Amongst the 300 guests were TV presenter Gail Porter, GCap’s Executive Chairman Ralph Bernard, Chairman of the CMS Select Committee the Rt Hon John Whittingdale MP, Chair of the All Party Commercial Radio Group Derek Wyatt MP and Head of BBC Audio and Music Jenny Abramsky.
Welcoming guests from the world of music, the BBC, politics (including MPs from all the major parties), regulation, the press and Commercial Radio stations across the UK, RadioCentre Chief Executive Andrew Harrison set out an exciting vision for radio “at the heart of convergence”. He explained that “if radio’s first age was the family spent huddled round a crackling box in the living room, and its second was characterised by its ubiquity and portability – having sets all around the house and in our cars — it now finds itself on the cusp of its third age, an age in which the characteristics which have served it well for almost a hundred years will be further enhanced by radio’s incredible ability to adapt to busy modern lives, to accompany a multitude of new media experiences, and to satisfy consumers’ demands for more entertainment, more information, more tailored, in more places”.

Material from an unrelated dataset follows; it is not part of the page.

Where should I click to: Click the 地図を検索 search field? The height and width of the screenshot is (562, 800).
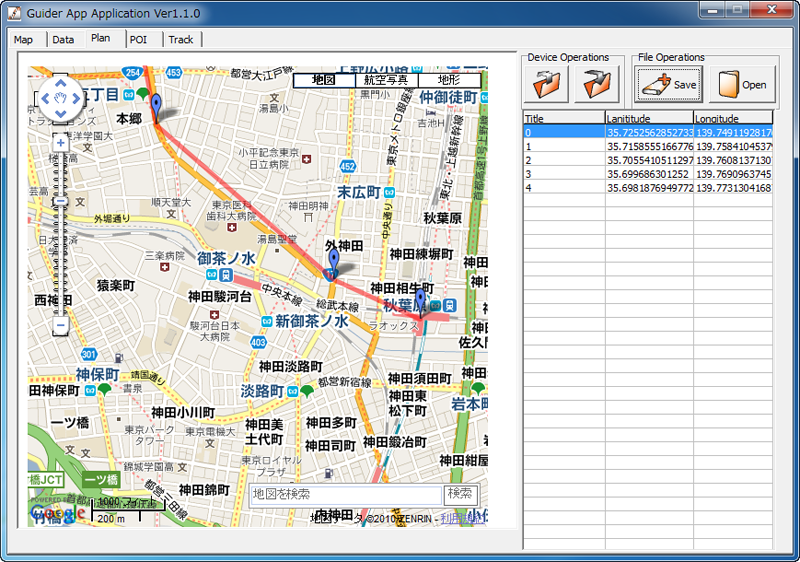click(345, 495)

He continued: “It’s radio’s constant ability to adapt that’s at the heart of its enduring success. Whether it’s black and white TV, colour TV, the video, the CD, the internet or the iPod, the doom-mongers are out there. But radio survives, or rather, it thrives”.
Harrison also recognized the importance of cross-industry co-operation in developing digital radio saying that “I would like to recognise that the success of DAB to date, with close to 4.5m sets now sold, and a forecast of household penetration at 50% by 2010 or so, is largely down to the partnership which we in Commercial Radio have with the BBC”.

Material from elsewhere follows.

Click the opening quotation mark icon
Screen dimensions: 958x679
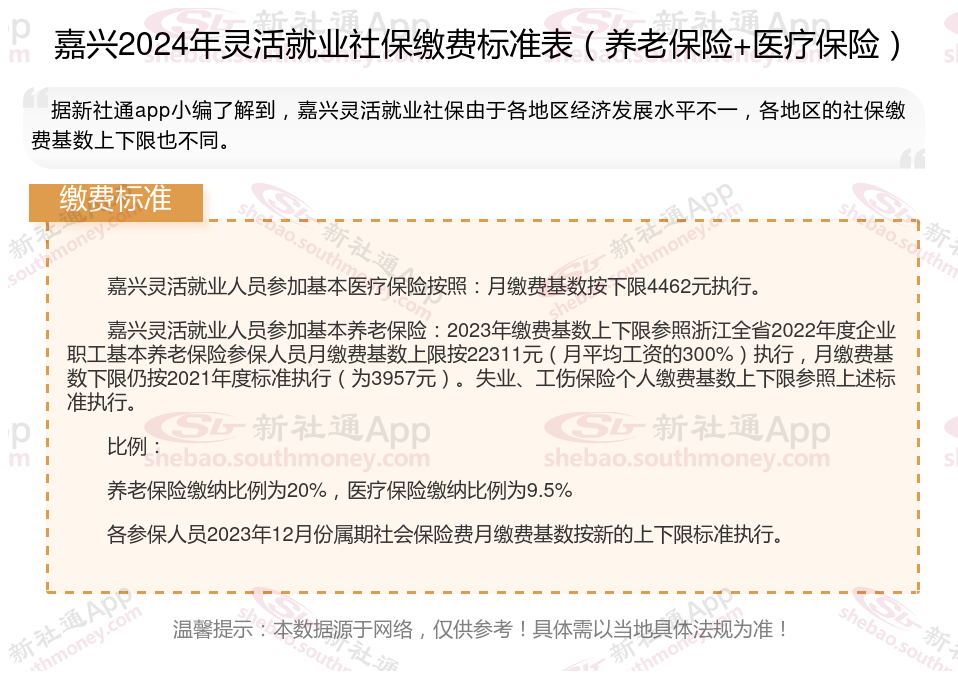coord(36,99)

Guest of honour, the Rt Hon Tessa Jowell MP, Secretary of State for Culture Media & Sport spoke enthusiastically about the power of local Commercial Radio services which she described as “both enjoyed by and important to their local communities”.
She also echoed Harrison’s theme about radio’s importance in the digital age saying “What gives radio its USP is the uniquely intimate and loyal bond it establishes with its audiences. So rather than being driven out by new technologies, radio finds its place within them”.

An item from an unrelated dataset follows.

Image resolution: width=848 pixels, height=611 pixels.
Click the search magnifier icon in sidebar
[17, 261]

She also signaled her support for keeping regulation and legislation of Commercial Radio under review stressing the importance of keeping “the fitness for purpose of the regulatory environment constantly under review. So that commercial radio can retain its pride of place, providing its economic value, its entertainment, and — most importantly of all — its public value, to all corners of the UK.”
Guests were also treated to exhilarating live performances from classical vocal quartet “All Angels”, soul songstress Louise Setara and a stunning set from up and coming star Ross Copperman. The evening was hosted by Heart’s Toby Anstis.